Evelyn gains similar abilities, and when Jobu Tobaki shows her the multidimensional black hole, she, too, realizes the fundamental pointlessness of life. She grows nihilistic and angry, and the people trying to save the multiverse worry they have another villain on their hands.
But in Evelyn’s original universe, her husband Waymond (Ke Huy Quan) surprises her by getting her out of a jam with the IRS, and a different version of him uses his dying words to implore her to “be kind.” Realizing it’s a choice gives Evelyn what she needs to defeat Jobu Tobaki’s minions; not with superior fighting skills, but by seeing universes where they’re happy and loved, and using that knowledge to show them a better life is possible.

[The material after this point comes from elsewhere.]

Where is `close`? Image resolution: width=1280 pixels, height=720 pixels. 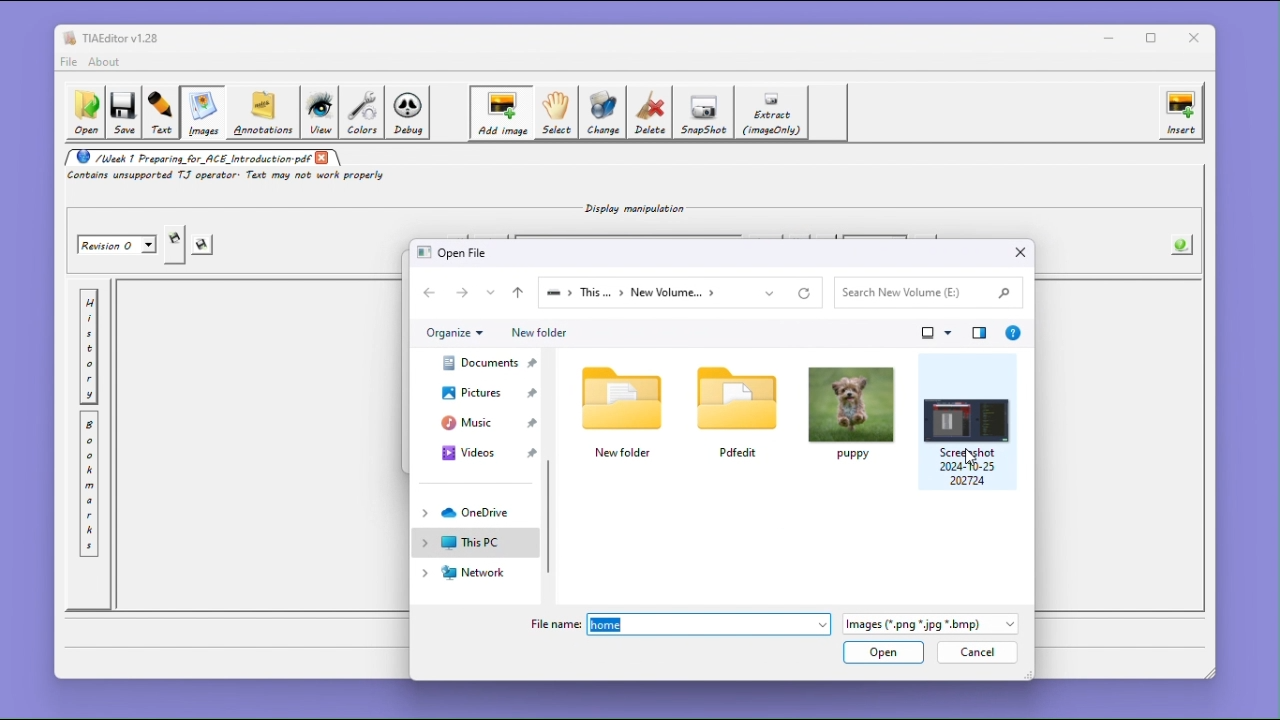
close is located at coordinates (1021, 253).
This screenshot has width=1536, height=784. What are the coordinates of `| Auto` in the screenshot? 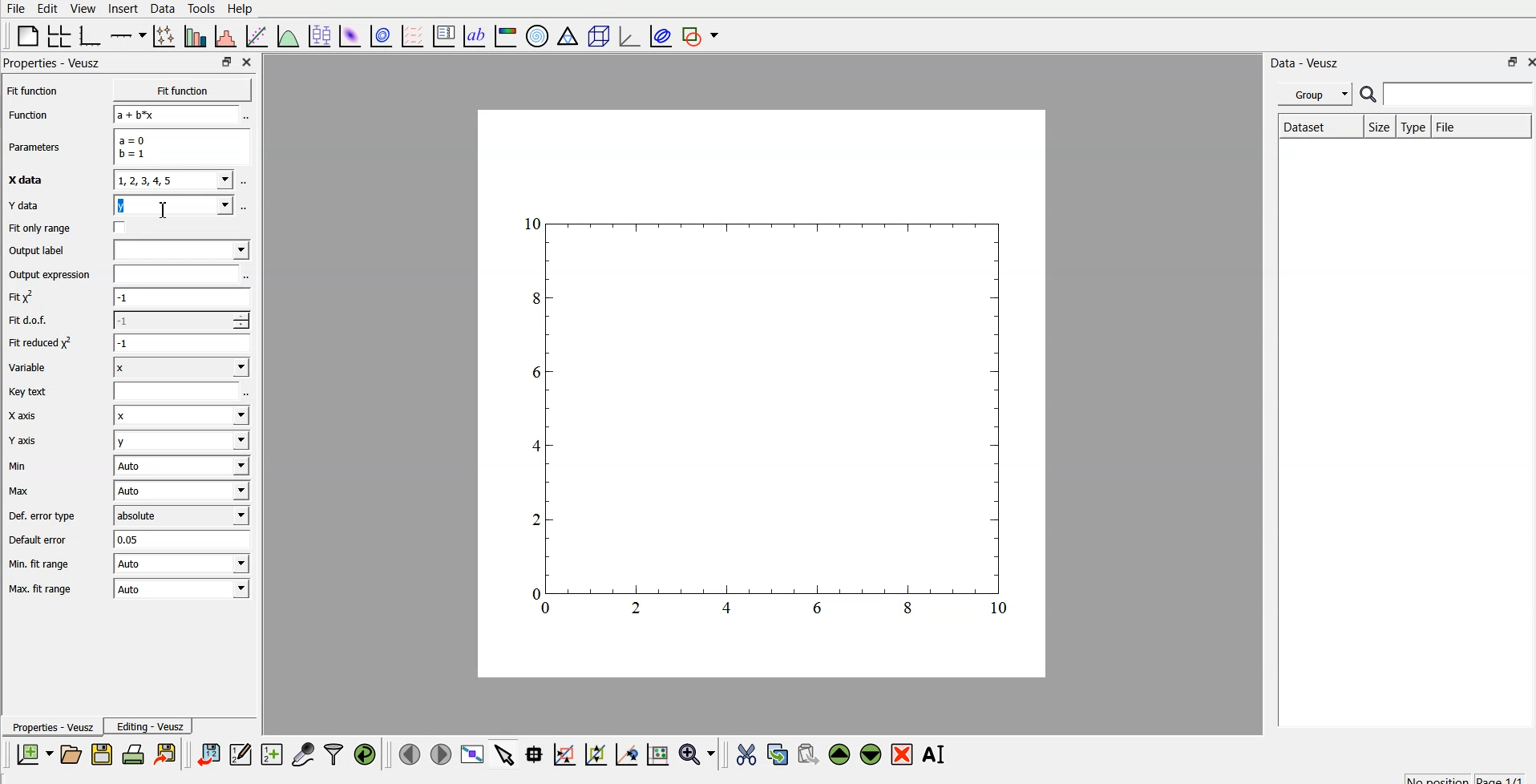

And then Evelyn does something she couldn’t bring herself to do at the start of the movie, something that doesn’t require sci fi wizardry or supernatural powers. She accepts that Joy—her Joy, the non-multiversal version—has a girlfriend, and tells her culturally traditional father (James Hong), even though she fears he’ll disapprove. Meanwhile, Evelyn tells Jobu Tobaki that she wants a life with her, even if it’s mundane, difficult, and short.
Can we really do that, asks Joy, can we really just live and try to make it work? Evelyn responds by quoting something Jobu Tobaki told her, inverting it by using a positive tone:
Nothing matters. We can do whatever we want.
Like Morty reassuring Summer, Evelyn tells Joy they’ll make their own meaning as they tackle life’s challenges together. It’s beautiful.
Seeing “Everything Everywhere” got me thinking about God, in particular the religious argument that without God there’s no morality. It’s internally coherent, but I’ve never liked it. At one level, it’s almost a confession, where people say they’d like to do terrible things, but don’t, not because they think it’s wrong, but because they fear punishment. At a higher level, it’s still an argument from fear, claiming people need an authority figure to tell them right from wrong, like they don’t think they’re up to the challenge of doing it themselves.
Some religious people live moral lives, some don’t. Some non-religious people live immorally, some don’t. Empirically, religious faith is one of multiple paths to moral behavior, and hardly a guarantee of it.
Morality can come from God, but it doesn’t have to. It can come from human thought, that weird combination of reason and emotion. As in Plato’s conception of “forms,” we can hold the abstract idea that everything has a perfect version, from the perfect table to the perfect society, and while we can never truly know perfection, we can strive and get closer.
We are, as Hegel explained, creatures of will. And that means we can, through centuries, conclude that avoidable suffering is bad and love is good, and build systems of morality that make living together better. The Golden Rule of “do unto others as you would have them do unto you” is golden even if your soul won’t burn for violations.
None of this is an exact guide to every situation. Even confined to one universe, there are infinite possibilities. It’s impossible to fully know the forms.
But as Evelyn and Morty both realized, human connection is enough. Not necessarily for happiness, at least not all the time, but enough to make life worth it. Sure, nothing matters, but we can see that as freeing, and answer Albert Camus’ famous existential question—suicide?—with no, I choose to live.
Maybe there really is no meaning outside of what we make. So let’s make some.